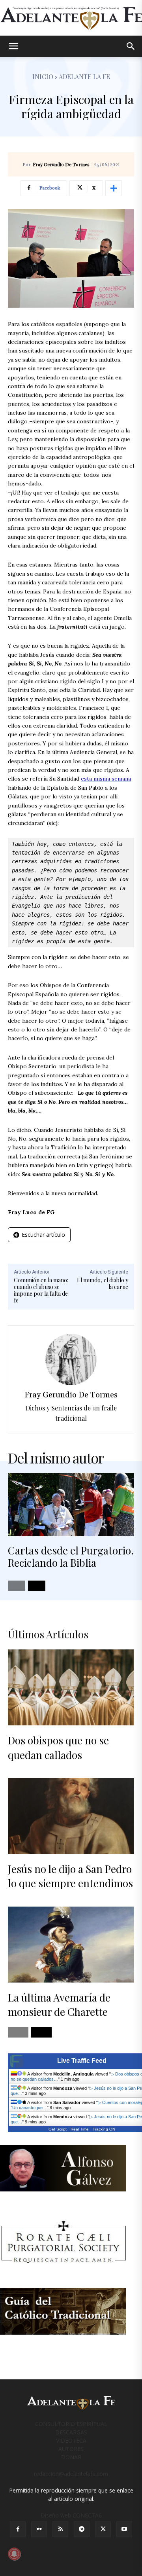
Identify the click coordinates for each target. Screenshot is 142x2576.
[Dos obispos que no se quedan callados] (71, 1687)
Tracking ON (104, 2129)
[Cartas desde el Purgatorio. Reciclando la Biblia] (71, 1504)
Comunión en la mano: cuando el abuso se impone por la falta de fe (41, 1290)
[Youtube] (124, 2529)
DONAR (71, 2457)
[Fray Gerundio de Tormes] (71, 1359)
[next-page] (36, 1586)
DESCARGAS (71, 2432)
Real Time (80, 2129)
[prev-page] (16, 1586)
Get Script (58, 2129)
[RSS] (60, 2529)
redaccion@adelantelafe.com (71, 2473)
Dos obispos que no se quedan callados (58, 1747)
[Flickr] (39, 2529)
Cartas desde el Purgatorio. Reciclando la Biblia (71, 1556)
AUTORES (71, 2449)
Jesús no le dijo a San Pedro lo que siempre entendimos (70, 1876)
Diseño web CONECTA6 (71, 2515)
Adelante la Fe (84, 76)
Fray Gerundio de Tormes (61, 165)
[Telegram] (82, 2529)
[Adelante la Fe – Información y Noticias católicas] (71, 18)
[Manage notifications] (14, 2554)
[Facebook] (18, 2529)
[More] (113, 188)
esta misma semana (106, 778)
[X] (103, 2529)
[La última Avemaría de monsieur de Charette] (71, 1945)
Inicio (42, 76)
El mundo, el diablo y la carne (102, 1283)
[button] (13, 46)
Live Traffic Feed (81, 2060)
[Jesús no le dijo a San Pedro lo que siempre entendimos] (71, 1816)
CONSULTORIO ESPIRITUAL (71, 2424)
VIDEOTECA (71, 2440)
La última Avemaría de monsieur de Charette (59, 2004)
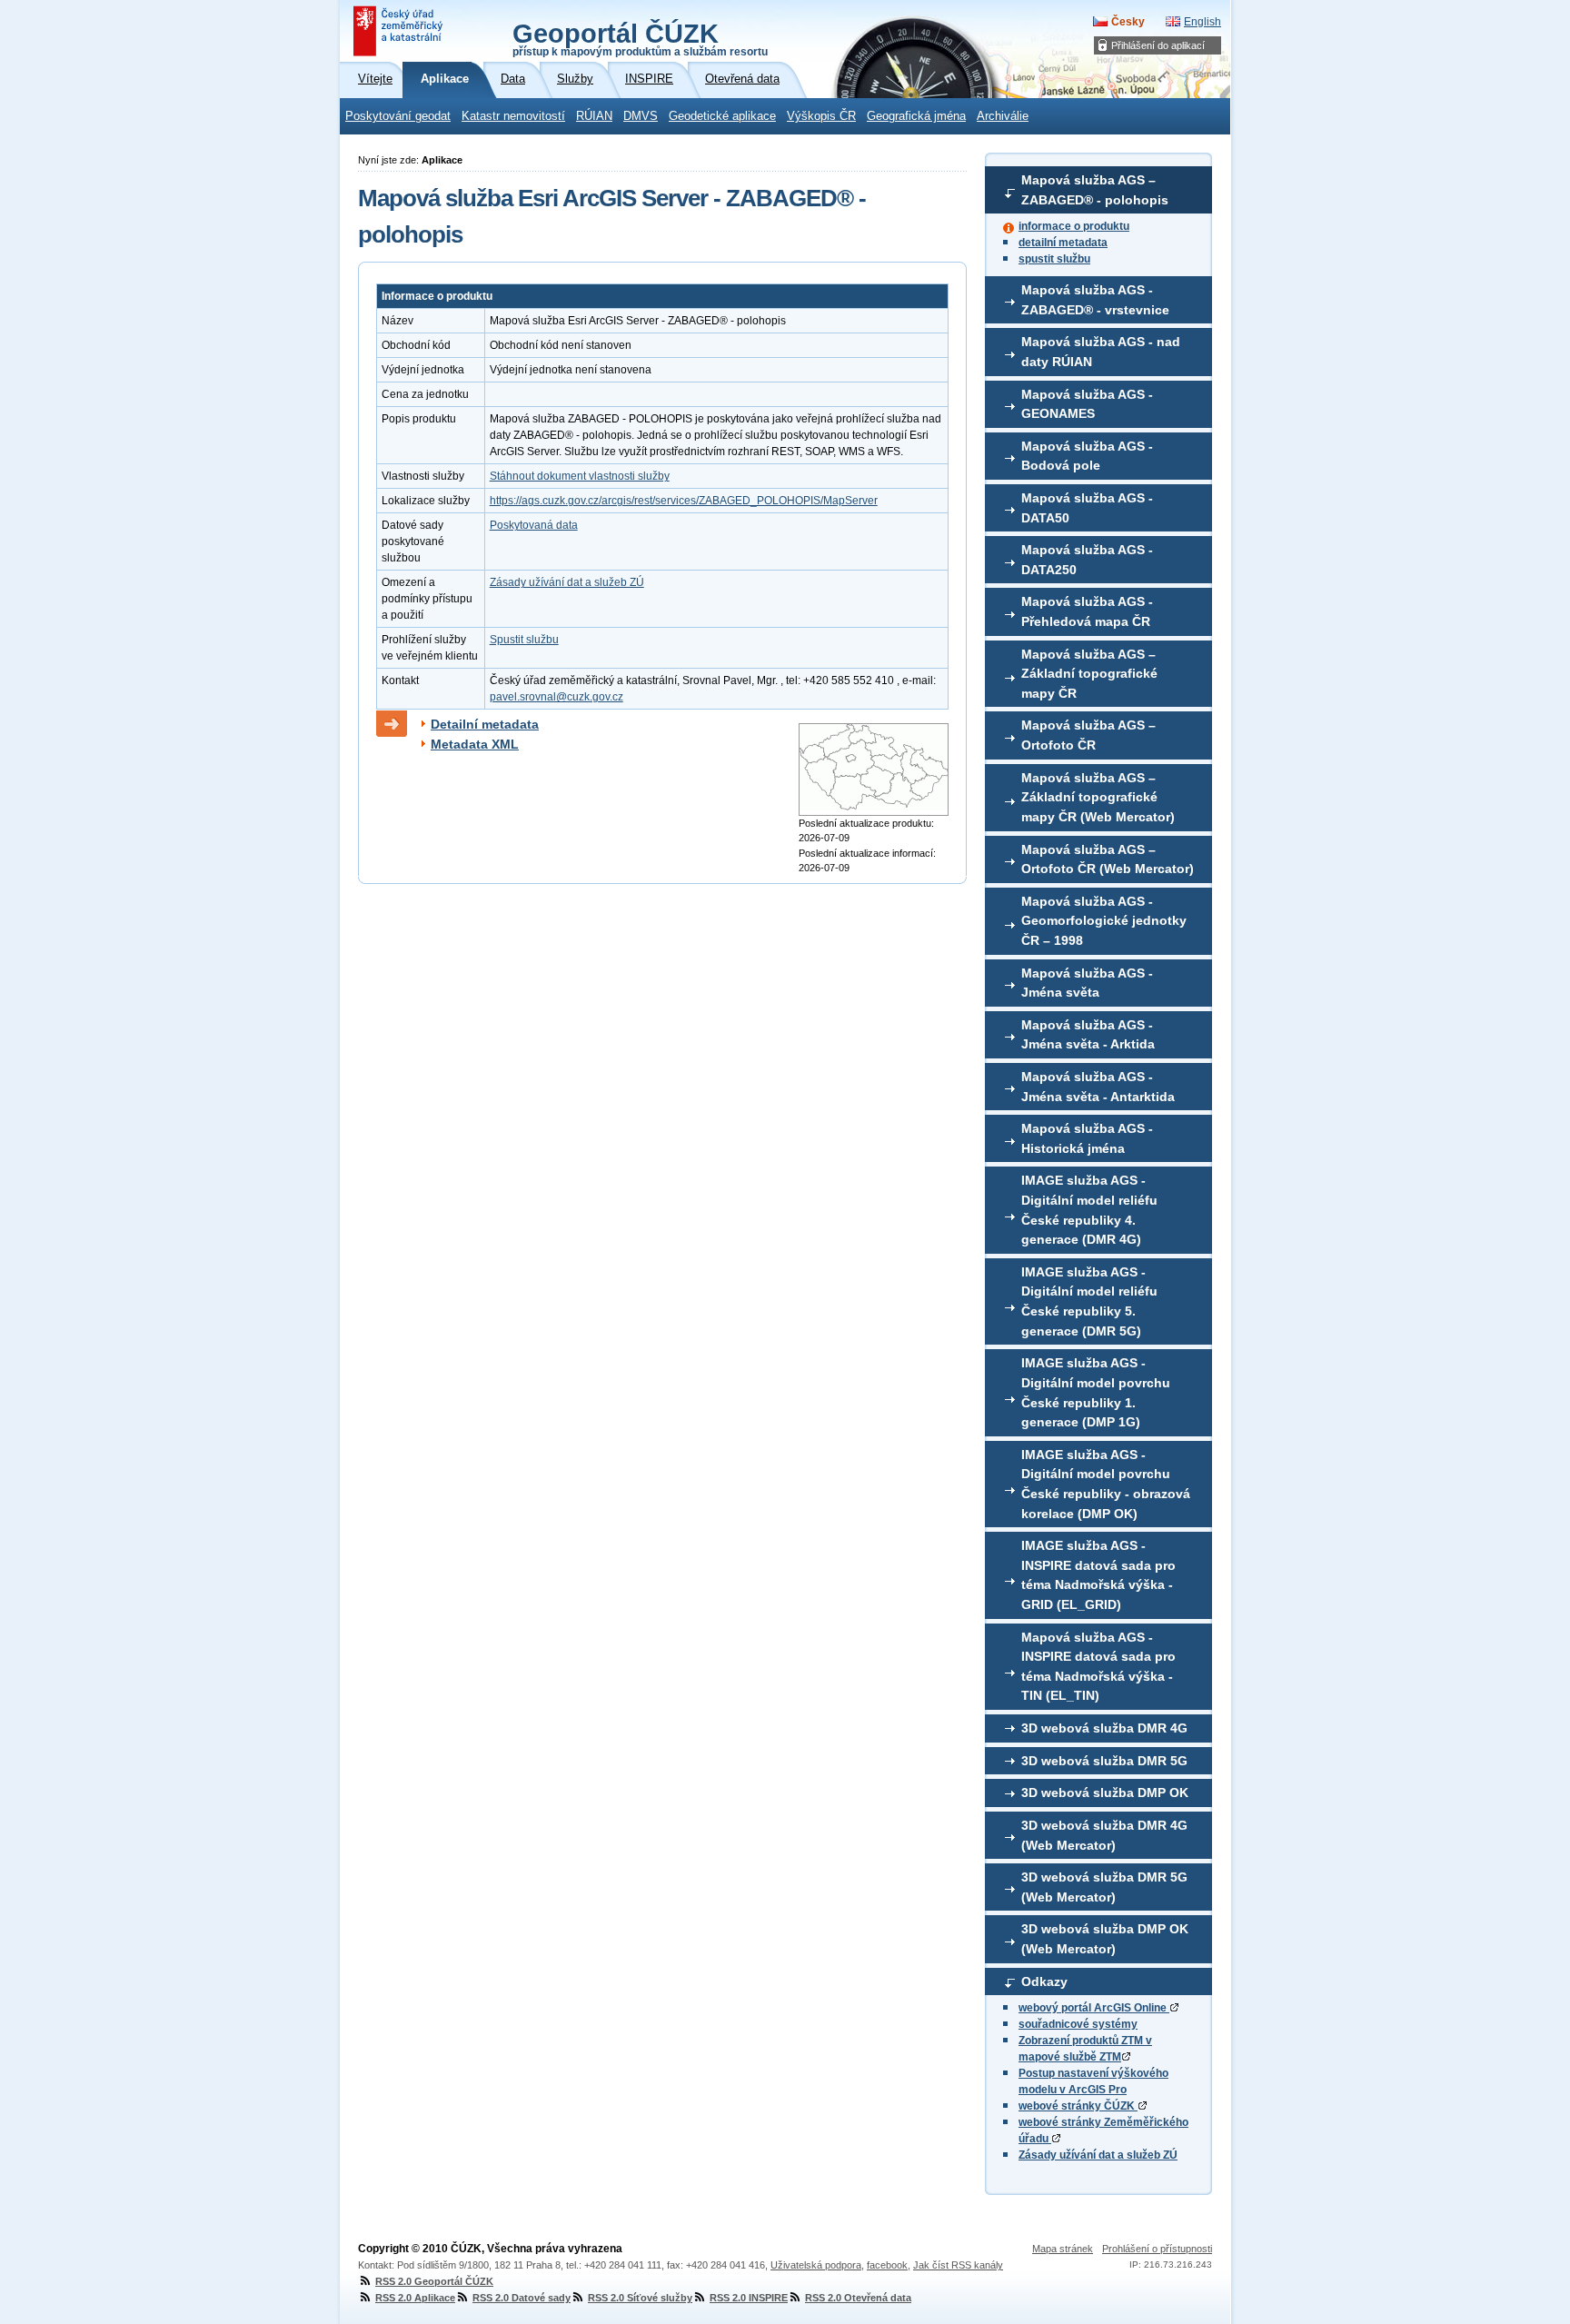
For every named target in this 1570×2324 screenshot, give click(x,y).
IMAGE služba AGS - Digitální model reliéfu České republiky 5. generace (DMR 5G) (1089, 1301)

########

What you need to do
Pictures are to be left out when the lines from the one containing "Dos obispos que no se quedan callados (58, 1747)" through the end of the records above are repeated exactly; no other line is wanted.

Exercise solution
Dos obispos que no se quedan callados (58, 1747)
[Flickr] (39, 2529)
Cartas desde el Purgatorio. Reciclando la Biblia (71, 1556)
AUTORES (71, 2449)
Jesús no le dijo a San Pedro lo que siempre entendimos (70, 1876)
Diseño web CONECTA6 (71, 2515)
Adelante la Fe (84, 76)
Fray Gerundio de Tormes (61, 165)
[Telegram] (82, 2529)
[Adelante la Fe – Información y Noticias católicas] (71, 18)
[Manage notifications] (14, 2554)
[Facebook] (18, 2529)
[More] (113, 188)
esta misma semana (106, 778)
[X] (103, 2529)
[La última Avemaría de monsieur de Charette] (71, 1945)
Inicio (42, 76)
El mundo, el diablo y la carne (102, 1283)
[button] (13, 46)
Live Traffic Feed (81, 2060)
[Jesús no le dijo a San Pedro lo que siempre entendimos] (71, 1816)
CONSULTORIO ESPIRITUAL (71, 2424)
VIDEOTECA (71, 2440)
La última Avemaría de monsieur de Charette (59, 2004)
For every named target in this 1570×2324 screenshot, give click(x,y).
IMAGE služba AGS - Digitální model reliéfu České republiky 5. generace (DMR 5G) (1089, 1301)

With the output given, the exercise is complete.